EXERCISE:
Each line below that includes the word "Dinkes" adds one to the count; give that count and nothing else.

DATASET:

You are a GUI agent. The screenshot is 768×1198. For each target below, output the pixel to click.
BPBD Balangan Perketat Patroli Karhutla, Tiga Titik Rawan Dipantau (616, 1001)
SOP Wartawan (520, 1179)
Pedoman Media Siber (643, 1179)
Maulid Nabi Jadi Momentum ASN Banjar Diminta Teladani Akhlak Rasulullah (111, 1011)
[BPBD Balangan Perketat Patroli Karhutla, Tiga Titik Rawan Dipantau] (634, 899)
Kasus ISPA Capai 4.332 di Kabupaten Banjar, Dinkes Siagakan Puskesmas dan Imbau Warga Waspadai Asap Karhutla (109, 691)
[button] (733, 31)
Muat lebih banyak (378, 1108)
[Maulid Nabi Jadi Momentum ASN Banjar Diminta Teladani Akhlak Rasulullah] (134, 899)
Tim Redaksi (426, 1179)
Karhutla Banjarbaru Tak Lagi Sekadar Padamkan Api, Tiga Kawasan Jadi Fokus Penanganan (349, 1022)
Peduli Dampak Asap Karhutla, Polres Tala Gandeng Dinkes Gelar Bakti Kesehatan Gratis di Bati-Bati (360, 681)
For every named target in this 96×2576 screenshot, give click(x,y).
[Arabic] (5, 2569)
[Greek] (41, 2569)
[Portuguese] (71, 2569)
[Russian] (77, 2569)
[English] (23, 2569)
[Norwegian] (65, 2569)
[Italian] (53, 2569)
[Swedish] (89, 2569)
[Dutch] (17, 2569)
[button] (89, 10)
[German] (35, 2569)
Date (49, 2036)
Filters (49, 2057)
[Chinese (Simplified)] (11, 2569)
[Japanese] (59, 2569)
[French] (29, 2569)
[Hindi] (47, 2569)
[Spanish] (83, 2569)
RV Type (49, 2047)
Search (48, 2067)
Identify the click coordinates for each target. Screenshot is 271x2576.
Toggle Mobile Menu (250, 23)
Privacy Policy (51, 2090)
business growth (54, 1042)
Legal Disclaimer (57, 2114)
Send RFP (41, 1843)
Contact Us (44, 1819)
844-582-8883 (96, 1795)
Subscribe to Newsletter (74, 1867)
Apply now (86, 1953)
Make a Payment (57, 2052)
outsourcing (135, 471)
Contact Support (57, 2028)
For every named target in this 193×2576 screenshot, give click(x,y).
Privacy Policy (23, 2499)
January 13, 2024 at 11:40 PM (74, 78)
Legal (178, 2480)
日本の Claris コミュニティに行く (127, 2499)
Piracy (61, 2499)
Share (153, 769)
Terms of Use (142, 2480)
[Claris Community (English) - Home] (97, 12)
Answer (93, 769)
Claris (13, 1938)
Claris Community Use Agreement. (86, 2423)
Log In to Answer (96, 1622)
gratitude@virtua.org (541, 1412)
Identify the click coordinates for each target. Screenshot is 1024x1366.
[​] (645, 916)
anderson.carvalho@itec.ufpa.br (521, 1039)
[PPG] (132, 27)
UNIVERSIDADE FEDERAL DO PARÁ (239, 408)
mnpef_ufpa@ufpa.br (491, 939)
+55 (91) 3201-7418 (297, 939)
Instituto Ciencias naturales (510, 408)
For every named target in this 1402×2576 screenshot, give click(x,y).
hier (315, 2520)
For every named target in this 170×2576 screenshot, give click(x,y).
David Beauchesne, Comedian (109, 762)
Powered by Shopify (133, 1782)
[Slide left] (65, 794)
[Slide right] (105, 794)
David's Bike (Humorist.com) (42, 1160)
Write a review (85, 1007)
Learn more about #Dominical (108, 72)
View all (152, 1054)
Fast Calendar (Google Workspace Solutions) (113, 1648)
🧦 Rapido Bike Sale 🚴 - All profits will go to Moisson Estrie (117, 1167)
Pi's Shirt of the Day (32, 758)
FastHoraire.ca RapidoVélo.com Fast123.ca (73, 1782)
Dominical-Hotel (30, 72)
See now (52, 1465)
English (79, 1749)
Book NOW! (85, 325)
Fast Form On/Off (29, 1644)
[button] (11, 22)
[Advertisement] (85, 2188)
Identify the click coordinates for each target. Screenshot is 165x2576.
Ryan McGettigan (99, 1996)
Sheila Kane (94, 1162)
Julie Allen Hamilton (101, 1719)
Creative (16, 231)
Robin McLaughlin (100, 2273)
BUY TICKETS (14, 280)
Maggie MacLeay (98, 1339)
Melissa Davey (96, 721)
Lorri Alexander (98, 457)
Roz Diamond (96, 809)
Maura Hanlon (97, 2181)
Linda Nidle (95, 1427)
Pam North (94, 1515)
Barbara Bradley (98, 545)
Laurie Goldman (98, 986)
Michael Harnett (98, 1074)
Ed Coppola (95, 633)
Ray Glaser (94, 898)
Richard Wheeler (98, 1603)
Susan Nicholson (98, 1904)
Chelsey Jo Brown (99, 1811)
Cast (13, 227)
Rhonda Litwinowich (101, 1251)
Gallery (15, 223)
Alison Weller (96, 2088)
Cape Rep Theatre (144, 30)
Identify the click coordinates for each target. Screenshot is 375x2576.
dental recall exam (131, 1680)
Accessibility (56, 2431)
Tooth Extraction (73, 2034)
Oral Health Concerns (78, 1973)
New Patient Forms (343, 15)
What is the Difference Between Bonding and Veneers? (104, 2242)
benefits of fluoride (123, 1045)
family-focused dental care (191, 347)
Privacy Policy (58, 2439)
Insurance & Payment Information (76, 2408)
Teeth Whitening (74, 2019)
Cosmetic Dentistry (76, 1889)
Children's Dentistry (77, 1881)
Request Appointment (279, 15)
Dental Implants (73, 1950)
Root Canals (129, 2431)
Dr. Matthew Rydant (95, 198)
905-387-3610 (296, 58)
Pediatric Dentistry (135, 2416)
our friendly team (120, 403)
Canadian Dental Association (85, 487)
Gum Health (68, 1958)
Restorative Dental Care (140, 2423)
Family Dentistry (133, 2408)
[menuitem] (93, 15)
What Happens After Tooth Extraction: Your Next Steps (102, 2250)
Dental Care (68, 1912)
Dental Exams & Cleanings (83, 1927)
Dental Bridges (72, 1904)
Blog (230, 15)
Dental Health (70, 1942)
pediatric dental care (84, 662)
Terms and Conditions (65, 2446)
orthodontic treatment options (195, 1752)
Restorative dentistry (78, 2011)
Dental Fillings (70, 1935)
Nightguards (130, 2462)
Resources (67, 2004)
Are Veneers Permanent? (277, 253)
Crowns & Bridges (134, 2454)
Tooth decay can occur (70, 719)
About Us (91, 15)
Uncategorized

RESULT BELOW:
2